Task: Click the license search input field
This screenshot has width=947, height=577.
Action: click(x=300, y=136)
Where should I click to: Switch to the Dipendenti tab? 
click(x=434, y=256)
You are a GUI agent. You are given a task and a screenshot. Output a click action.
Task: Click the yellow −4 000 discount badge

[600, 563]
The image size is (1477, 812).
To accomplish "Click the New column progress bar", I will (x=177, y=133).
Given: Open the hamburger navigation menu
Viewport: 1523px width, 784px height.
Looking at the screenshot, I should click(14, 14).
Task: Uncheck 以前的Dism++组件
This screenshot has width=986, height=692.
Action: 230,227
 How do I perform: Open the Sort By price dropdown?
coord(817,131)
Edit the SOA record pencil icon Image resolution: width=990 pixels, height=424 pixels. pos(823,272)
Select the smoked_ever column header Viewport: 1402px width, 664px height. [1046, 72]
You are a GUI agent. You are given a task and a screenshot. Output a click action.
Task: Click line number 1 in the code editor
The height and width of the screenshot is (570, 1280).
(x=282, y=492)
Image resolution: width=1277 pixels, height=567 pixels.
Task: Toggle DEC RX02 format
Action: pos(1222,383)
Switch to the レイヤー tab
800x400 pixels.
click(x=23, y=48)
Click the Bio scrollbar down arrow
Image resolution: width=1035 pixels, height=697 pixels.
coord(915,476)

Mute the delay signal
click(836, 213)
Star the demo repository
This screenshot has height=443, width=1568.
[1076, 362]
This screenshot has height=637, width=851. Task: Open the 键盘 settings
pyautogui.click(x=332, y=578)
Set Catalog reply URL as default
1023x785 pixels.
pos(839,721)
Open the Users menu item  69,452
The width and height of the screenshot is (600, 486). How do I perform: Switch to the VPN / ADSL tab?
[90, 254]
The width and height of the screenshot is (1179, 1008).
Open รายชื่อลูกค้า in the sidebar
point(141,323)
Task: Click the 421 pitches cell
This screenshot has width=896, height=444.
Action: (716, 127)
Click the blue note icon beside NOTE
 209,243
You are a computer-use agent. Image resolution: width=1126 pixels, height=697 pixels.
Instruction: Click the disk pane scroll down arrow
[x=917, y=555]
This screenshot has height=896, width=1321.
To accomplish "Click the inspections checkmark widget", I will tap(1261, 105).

┄┄┄┄┄┄┄┄┄┄┄┄┄┄┄┄┄┄┄┄

Only the lines above starting with the one with "How do I perform: Open" and going through the one with "Task: Click line number 1 in the code editor" are to be copied, word for word and with both ends kept.

 How do I perform: Open the Sort By price dropdown?
coord(817,131)
Edit the SOA record pencil icon Image resolution: width=990 pixels, height=424 pixels. pos(823,272)
Select the smoked_ever column header Viewport: 1402px width, 664px height. [1046, 72]
You are a GUI agent. You are given a task and a screenshot. Output a click action.
Task: Click line number 1 in the code editor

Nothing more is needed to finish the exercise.